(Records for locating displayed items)
== == ==

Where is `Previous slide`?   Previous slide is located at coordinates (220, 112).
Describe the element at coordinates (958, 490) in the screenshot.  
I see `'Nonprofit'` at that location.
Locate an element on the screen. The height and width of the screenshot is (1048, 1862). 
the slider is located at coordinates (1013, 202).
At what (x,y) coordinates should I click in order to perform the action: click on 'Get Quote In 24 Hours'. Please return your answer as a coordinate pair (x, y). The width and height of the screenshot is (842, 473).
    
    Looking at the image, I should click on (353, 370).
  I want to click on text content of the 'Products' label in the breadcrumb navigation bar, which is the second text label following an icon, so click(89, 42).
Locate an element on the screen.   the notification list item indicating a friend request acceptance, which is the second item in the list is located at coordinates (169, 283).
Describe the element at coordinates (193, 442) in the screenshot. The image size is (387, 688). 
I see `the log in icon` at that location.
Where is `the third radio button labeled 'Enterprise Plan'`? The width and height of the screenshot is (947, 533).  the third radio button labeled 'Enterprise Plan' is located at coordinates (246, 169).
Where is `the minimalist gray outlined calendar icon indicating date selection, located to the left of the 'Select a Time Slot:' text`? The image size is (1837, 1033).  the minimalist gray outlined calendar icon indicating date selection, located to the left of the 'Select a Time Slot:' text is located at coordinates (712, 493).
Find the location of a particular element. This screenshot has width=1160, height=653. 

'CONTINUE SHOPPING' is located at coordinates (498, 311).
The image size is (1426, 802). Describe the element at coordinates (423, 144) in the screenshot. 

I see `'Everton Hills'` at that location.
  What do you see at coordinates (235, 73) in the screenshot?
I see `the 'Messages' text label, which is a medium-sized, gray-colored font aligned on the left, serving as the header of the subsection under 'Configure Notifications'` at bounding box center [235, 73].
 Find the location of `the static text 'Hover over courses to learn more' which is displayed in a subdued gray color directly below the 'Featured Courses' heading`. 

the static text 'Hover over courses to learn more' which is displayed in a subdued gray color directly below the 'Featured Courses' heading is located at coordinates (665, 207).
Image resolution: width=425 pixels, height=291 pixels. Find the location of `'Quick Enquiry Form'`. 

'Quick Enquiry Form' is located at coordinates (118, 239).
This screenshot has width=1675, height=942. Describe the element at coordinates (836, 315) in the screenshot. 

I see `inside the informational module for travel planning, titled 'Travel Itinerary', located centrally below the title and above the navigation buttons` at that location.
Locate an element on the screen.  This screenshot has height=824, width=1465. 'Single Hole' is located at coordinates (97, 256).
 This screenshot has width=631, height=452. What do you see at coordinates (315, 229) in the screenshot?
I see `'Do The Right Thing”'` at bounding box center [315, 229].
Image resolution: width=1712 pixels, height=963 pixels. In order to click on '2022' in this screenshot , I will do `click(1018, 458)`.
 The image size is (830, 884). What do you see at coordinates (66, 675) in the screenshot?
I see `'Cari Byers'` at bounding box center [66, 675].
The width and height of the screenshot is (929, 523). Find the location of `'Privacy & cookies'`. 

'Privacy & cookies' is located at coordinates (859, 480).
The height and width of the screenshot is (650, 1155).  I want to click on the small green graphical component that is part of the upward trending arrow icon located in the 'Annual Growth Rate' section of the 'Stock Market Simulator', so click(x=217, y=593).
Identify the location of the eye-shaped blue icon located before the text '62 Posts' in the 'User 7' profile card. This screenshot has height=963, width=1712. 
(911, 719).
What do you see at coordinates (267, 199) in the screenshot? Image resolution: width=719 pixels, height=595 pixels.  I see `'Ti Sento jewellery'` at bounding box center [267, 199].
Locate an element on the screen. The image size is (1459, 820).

== == ==

### SET PROBLEM
Reproduce all of the records above, word for word, without changing anything.

### CORRECT RESPONSE
Where is `Previous slide`?   Previous slide is located at coordinates (220, 112).
Describe the element at coordinates (958, 490) in the screenshot.  
I see `'Nonprofit'` at that location.
Locate an element on the screen. The height and width of the screenshot is (1048, 1862). 
the slider is located at coordinates (1013, 202).
At what (x,y) coordinates should I click in order to perform the action: click on 'Get Quote In 24 Hours'. Please return your answer as a coordinate pair (x, y). The width and height of the screenshot is (842, 473).
    
    Looking at the image, I should click on (353, 370).
  I want to click on text content of the 'Products' label in the breadcrumb navigation bar, which is the second text label following an icon, so click(89, 42).
Locate an element on the screen.   the notification list item indicating a friend request acceptance, which is the second item in the list is located at coordinates (169, 283).
Describe the element at coordinates (193, 442) in the screenshot. The image size is (387, 688). 
I see `the log in icon` at that location.
Where is `the third radio button labeled 'Enterprise Plan'`? The width and height of the screenshot is (947, 533).  the third radio button labeled 'Enterprise Plan' is located at coordinates (246, 169).
Where is `the minimalist gray outlined calendar icon indicating date selection, located to the left of the 'Select a Time Slot:' text`? The image size is (1837, 1033).  the minimalist gray outlined calendar icon indicating date selection, located to the left of the 'Select a Time Slot:' text is located at coordinates (712, 493).
Find the location of a particular element. This screenshot has width=1160, height=653. 

'CONTINUE SHOPPING' is located at coordinates (498, 311).
The image size is (1426, 802). Describe the element at coordinates (423, 144) in the screenshot. 

I see `'Everton Hills'` at that location.
  What do you see at coordinates (235, 73) in the screenshot?
I see `the 'Messages' text label, which is a medium-sized, gray-colored font aligned on the left, serving as the header of the subsection under 'Configure Notifications'` at bounding box center [235, 73].
 Find the location of `the static text 'Hover over courses to learn more' which is displayed in a subdued gray color directly below the 'Featured Courses' heading`. 

the static text 'Hover over courses to learn more' which is displayed in a subdued gray color directly below the 'Featured Courses' heading is located at coordinates (665, 207).
Image resolution: width=425 pixels, height=291 pixels. Find the location of `'Quick Enquiry Form'`. 

'Quick Enquiry Form' is located at coordinates (118, 239).
This screenshot has width=1675, height=942. Describe the element at coordinates (836, 315) in the screenshot. 

I see `inside the informational module for travel planning, titled 'Travel Itinerary', located centrally below the title and above the navigation buttons` at that location.
Locate an element on the screen.  This screenshot has height=824, width=1465. 'Single Hole' is located at coordinates (97, 256).
 This screenshot has width=631, height=452. What do you see at coordinates (315, 229) in the screenshot?
I see `'Do The Right Thing”'` at bounding box center [315, 229].
Image resolution: width=1712 pixels, height=963 pixels. In order to click on '2022' in this screenshot , I will do `click(1018, 458)`.
 The image size is (830, 884). What do you see at coordinates (66, 675) in the screenshot?
I see `'Cari Byers'` at bounding box center [66, 675].
The width and height of the screenshot is (929, 523). Find the location of `'Privacy & cookies'`. 

'Privacy & cookies' is located at coordinates (859, 480).
The height and width of the screenshot is (650, 1155).  I want to click on the small green graphical component that is part of the upward trending arrow icon located in the 'Annual Growth Rate' section of the 'Stock Market Simulator', so click(x=217, y=593).
Identify the location of the eye-shaped blue icon located before the text '62 Posts' in the 'User 7' profile card. This screenshot has height=963, width=1712. 
(911, 719).
What do you see at coordinates (267, 199) in the screenshot? Image resolution: width=719 pixels, height=595 pixels.  I see `'Ti Sento jewellery'` at bounding box center [267, 199].
Locate an element on the screen. The image size is (1459, 820).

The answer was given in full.